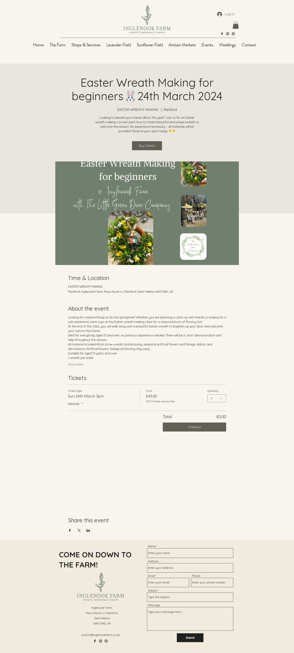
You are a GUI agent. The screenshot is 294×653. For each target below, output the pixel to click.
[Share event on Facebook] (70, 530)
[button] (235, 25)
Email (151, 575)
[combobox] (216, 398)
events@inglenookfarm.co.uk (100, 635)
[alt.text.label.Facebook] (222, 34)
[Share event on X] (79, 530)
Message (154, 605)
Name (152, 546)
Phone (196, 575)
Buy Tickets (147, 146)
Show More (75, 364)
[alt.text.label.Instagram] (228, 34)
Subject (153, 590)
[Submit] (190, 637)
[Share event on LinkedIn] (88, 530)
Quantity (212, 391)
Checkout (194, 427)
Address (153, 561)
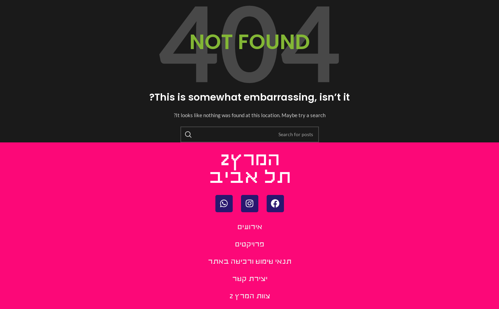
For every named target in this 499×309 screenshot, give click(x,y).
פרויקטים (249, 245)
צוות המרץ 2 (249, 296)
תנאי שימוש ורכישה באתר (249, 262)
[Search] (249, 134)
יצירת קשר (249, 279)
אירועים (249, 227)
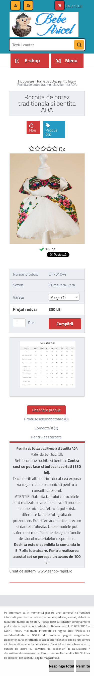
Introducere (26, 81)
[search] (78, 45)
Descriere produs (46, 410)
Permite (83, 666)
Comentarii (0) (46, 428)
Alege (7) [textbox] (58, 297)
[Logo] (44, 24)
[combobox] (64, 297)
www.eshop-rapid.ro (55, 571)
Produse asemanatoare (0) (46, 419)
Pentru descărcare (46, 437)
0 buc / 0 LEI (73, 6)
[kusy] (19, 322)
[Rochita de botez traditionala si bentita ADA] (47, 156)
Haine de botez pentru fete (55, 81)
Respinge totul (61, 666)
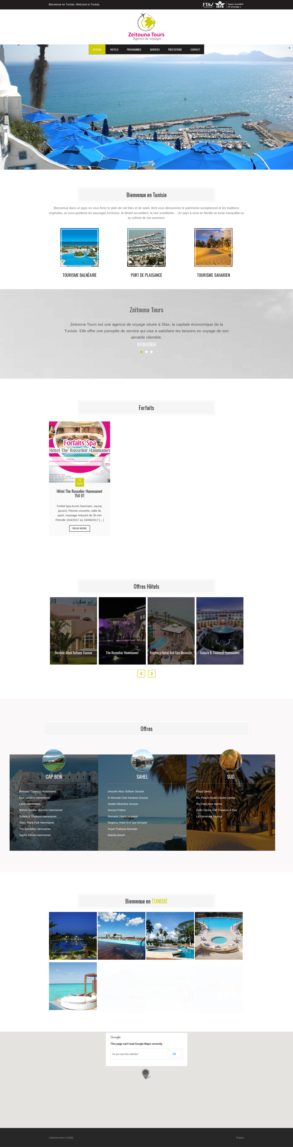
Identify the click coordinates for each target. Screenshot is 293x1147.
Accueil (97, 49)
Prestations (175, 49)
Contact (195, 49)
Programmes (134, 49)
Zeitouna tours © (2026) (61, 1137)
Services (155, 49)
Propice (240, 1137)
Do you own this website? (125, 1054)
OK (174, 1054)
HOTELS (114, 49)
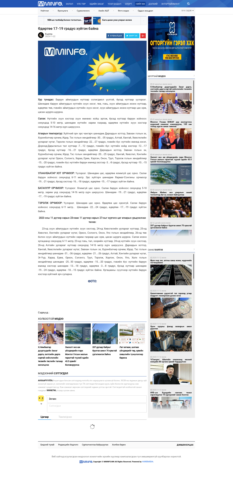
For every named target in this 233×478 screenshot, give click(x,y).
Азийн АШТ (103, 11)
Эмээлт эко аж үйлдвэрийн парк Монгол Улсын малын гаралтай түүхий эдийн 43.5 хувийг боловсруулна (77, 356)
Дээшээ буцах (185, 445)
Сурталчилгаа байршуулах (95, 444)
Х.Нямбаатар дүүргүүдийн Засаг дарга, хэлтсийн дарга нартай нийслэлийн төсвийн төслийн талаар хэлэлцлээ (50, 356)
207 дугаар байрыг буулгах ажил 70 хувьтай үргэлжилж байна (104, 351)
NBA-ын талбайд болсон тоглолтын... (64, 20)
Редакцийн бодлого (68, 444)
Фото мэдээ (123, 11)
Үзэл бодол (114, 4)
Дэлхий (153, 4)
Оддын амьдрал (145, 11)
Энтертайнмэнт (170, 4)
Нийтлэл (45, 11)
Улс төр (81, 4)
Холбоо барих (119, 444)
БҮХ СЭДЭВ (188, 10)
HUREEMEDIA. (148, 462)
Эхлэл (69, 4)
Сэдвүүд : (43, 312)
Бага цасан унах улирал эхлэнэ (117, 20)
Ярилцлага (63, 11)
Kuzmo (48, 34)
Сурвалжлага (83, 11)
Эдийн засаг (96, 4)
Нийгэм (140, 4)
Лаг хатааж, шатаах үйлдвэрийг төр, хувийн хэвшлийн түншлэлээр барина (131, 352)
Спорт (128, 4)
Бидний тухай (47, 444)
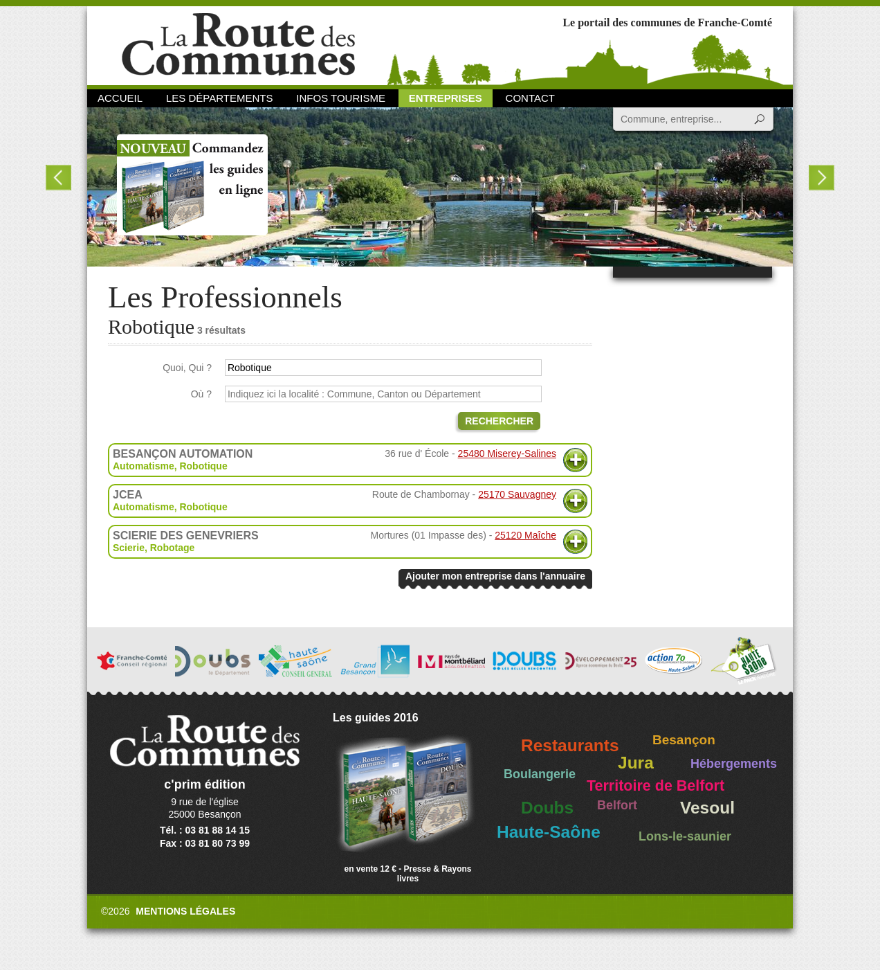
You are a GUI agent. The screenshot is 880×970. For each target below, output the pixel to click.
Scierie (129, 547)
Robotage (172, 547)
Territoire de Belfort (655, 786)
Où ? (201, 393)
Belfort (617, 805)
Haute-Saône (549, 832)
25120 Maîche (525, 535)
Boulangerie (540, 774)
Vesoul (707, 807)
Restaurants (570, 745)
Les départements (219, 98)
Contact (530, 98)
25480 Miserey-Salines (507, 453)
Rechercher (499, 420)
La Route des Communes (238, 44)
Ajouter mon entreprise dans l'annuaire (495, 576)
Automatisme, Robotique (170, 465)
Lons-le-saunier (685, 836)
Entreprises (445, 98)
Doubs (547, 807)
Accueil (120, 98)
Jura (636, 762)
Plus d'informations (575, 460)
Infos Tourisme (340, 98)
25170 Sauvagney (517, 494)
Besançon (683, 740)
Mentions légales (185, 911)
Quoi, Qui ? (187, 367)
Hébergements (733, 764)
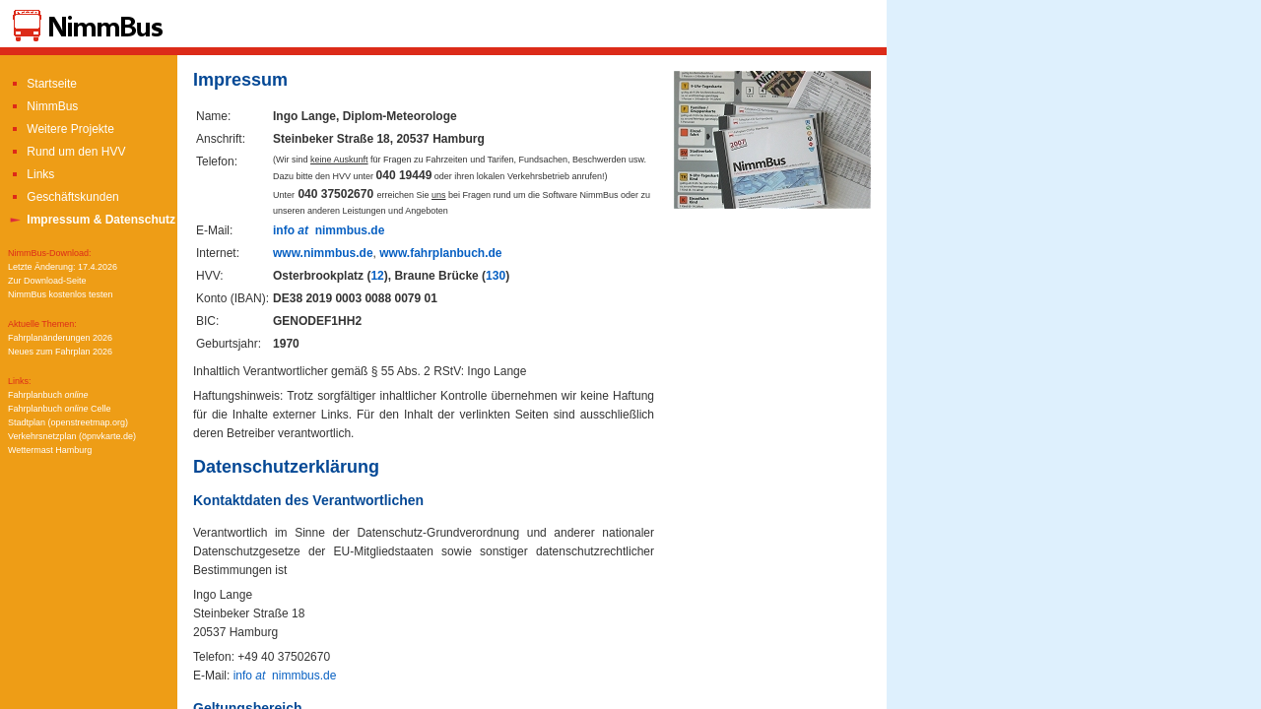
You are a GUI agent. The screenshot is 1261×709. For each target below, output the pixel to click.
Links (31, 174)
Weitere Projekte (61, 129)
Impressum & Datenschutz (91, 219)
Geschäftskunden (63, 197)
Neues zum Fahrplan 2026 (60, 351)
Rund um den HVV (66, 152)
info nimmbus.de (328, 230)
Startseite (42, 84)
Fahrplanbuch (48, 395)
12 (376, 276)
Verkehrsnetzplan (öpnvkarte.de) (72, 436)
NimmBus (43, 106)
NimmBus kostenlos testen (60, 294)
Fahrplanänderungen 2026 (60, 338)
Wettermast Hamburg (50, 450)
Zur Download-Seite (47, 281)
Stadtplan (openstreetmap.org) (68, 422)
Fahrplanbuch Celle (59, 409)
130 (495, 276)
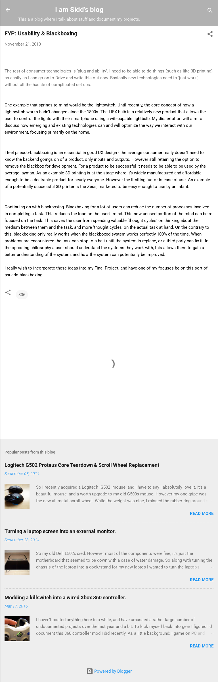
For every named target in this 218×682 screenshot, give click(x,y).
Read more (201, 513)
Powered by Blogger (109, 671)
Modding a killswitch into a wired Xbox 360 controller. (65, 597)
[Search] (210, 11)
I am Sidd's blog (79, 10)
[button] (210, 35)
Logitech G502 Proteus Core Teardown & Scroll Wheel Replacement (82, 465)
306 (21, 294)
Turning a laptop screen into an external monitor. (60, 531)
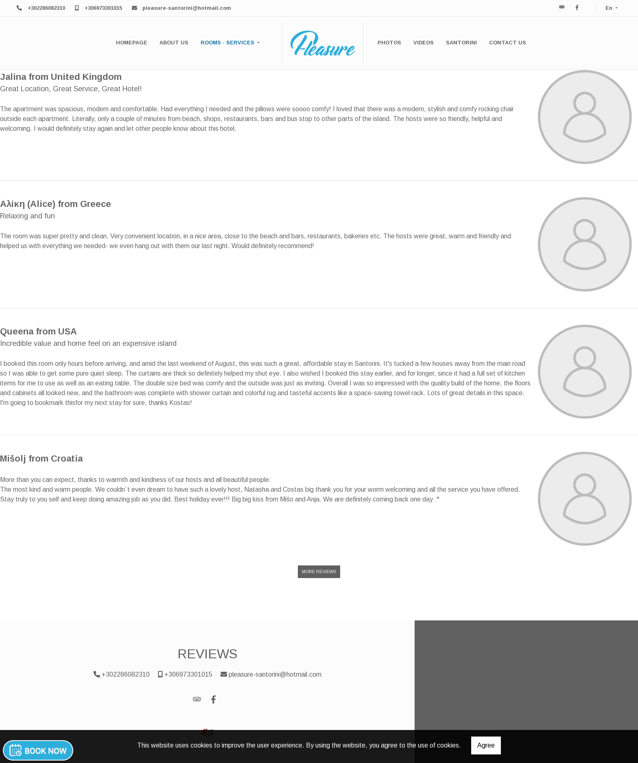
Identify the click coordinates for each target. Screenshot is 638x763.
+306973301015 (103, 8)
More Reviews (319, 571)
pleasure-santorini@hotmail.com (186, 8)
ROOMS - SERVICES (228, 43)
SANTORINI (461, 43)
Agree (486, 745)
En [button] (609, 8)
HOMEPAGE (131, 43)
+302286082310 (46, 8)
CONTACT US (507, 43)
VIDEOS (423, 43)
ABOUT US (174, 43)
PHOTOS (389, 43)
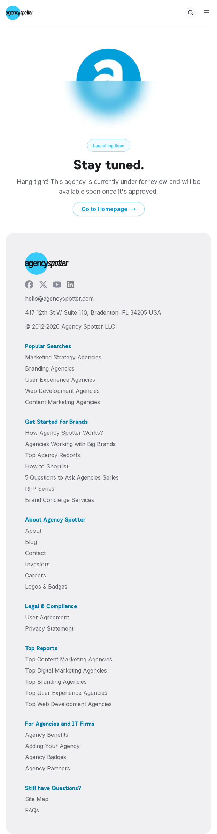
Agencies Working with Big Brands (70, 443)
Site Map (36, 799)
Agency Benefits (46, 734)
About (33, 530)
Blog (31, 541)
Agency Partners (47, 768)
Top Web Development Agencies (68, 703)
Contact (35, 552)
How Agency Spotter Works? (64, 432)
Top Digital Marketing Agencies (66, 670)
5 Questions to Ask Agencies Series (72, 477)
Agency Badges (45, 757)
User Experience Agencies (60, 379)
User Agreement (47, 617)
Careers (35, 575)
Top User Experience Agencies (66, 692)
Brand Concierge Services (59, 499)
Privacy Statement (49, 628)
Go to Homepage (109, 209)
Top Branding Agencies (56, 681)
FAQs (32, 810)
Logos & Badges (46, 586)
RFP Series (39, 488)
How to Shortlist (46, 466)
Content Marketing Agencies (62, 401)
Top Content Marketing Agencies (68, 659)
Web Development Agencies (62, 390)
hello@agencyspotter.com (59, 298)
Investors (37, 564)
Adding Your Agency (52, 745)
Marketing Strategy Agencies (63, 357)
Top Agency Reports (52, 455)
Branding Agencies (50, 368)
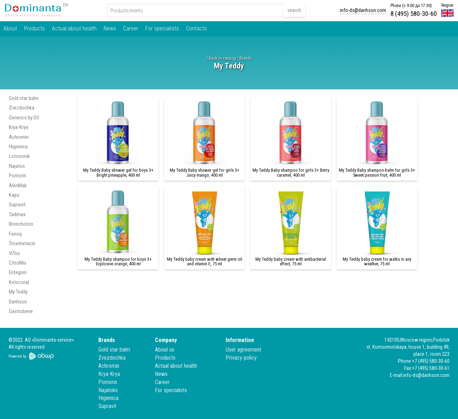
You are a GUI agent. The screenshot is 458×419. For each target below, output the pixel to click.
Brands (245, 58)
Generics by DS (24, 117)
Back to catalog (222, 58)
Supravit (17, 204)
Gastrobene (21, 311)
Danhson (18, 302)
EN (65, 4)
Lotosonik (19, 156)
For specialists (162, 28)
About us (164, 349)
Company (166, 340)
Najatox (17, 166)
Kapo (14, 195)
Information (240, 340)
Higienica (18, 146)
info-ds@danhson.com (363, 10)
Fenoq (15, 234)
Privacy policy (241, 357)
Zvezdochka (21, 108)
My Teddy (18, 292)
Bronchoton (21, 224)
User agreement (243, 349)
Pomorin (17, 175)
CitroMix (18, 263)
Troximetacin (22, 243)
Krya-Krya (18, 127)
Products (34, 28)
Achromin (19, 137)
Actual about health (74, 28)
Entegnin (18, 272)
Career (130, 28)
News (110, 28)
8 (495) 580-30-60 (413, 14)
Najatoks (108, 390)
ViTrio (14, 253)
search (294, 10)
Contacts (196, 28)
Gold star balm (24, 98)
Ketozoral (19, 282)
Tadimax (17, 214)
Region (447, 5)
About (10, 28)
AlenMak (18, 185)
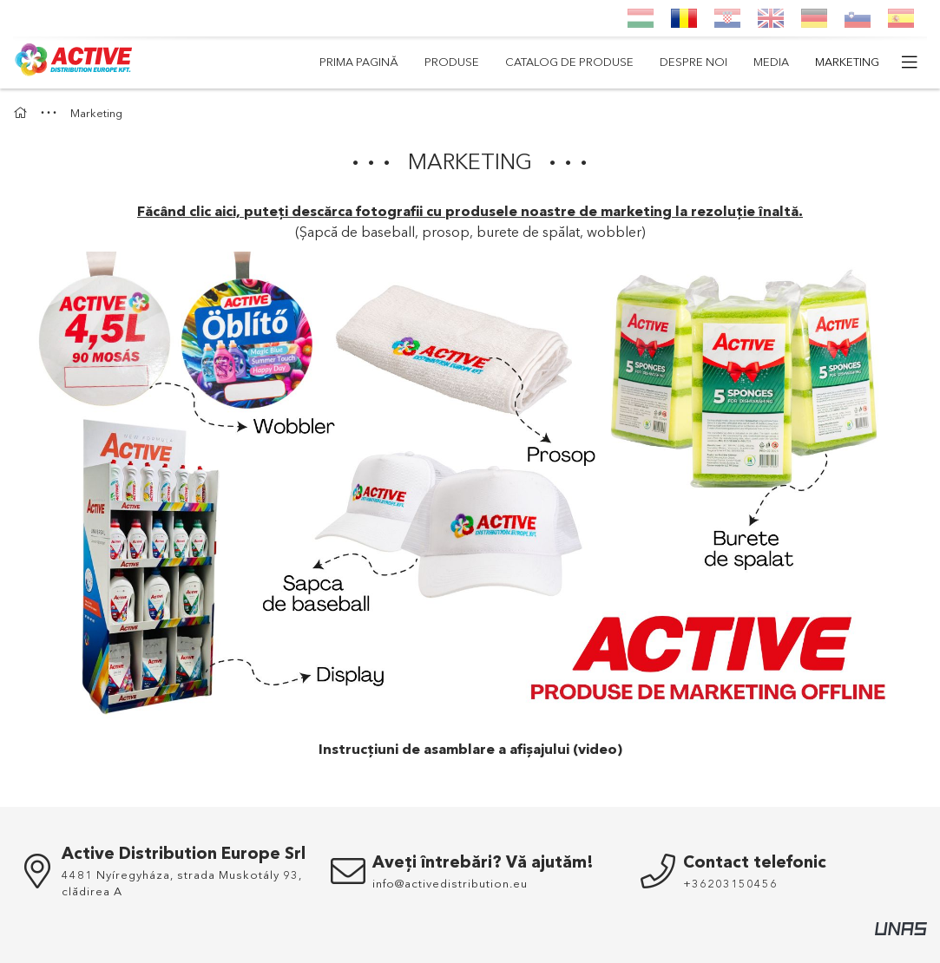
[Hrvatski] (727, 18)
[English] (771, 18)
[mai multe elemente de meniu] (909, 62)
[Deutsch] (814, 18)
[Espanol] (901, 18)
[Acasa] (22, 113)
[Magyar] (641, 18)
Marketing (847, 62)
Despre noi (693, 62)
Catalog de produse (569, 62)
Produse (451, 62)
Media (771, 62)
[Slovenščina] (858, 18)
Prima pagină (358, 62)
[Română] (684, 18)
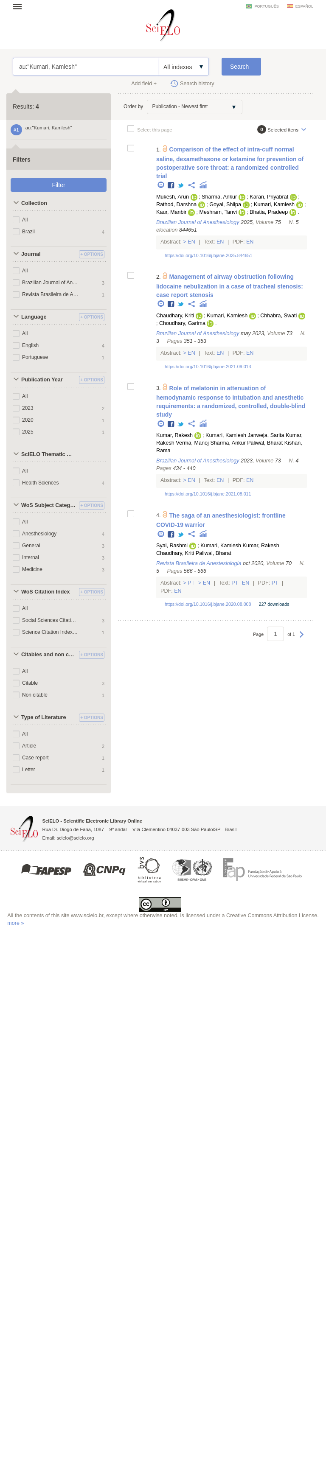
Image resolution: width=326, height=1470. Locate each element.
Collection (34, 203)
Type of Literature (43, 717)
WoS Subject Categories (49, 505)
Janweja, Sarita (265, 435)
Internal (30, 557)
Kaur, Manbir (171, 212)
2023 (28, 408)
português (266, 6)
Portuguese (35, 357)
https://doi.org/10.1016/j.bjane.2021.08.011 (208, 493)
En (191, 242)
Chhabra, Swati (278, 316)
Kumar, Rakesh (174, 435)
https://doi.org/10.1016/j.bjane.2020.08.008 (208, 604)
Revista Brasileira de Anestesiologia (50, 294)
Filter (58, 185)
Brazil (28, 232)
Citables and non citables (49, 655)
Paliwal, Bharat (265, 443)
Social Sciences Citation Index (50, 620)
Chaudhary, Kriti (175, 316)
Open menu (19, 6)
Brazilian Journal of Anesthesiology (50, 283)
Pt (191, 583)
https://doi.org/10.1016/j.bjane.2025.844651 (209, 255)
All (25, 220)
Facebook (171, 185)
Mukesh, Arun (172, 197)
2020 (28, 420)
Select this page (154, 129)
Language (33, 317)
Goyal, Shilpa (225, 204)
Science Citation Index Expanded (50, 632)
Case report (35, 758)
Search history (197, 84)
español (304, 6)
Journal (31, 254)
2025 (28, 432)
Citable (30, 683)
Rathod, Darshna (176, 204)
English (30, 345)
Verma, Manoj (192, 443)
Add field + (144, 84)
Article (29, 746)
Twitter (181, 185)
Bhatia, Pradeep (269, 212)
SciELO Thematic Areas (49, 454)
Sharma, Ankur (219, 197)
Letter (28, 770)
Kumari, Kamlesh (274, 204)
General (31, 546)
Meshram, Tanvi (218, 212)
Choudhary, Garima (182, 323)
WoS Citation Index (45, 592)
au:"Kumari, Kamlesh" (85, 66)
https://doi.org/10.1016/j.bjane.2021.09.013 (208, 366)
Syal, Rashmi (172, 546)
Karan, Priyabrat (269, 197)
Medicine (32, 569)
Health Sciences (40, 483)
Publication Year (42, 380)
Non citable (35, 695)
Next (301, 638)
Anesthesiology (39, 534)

○ ○ ○ ○ ○ ○ ○

- [REQUEST]: Copy out the data above verbatim, from the line containing "Agree (486, 745)" through the line containing "RFP Series (39, 488)", with both of those lines included and any pictures left out.

- [IN RESPONSE]:
Agree (486, 745)
En [button] (609, 8)
HOMEPAGE (131, 43)
+302286082310 (46, 8)
CONTACT US (507, 43)
VIDEOS (423, 43)
ABOUT US (174, 43)
PHOTOS (389, 43)
Agencies Working with Big Brands (70, 443)
Site Map (36, 799)
Agency Benefits (46, 734)
About (33, 530)
Blog (31, 541)
Agency Partners (47, 768)
Top Web Development Agencies (68, 703)
Contact (35, 552)
How Agency Spotter Works? (64, 432)
Top Digital Marketing Agencies (66, 670)
5 Questions to Ask Agencies Series (72, 477)
Agency Badges (45, 757)
User Experience Agencies (60, 379)
User Agreement (47, 617)
Careers (35, 575)
Top User Experience Agencies (66, 692)
Brand Concierge Services (59, 499)
Privacy Statement (49, 628)
Go to Homepage (109, 209)
Top Branding Agencies (56, 681)
FAQs (32, 810)
Logos & Badges (46, 586)
RFP Series (39, 488)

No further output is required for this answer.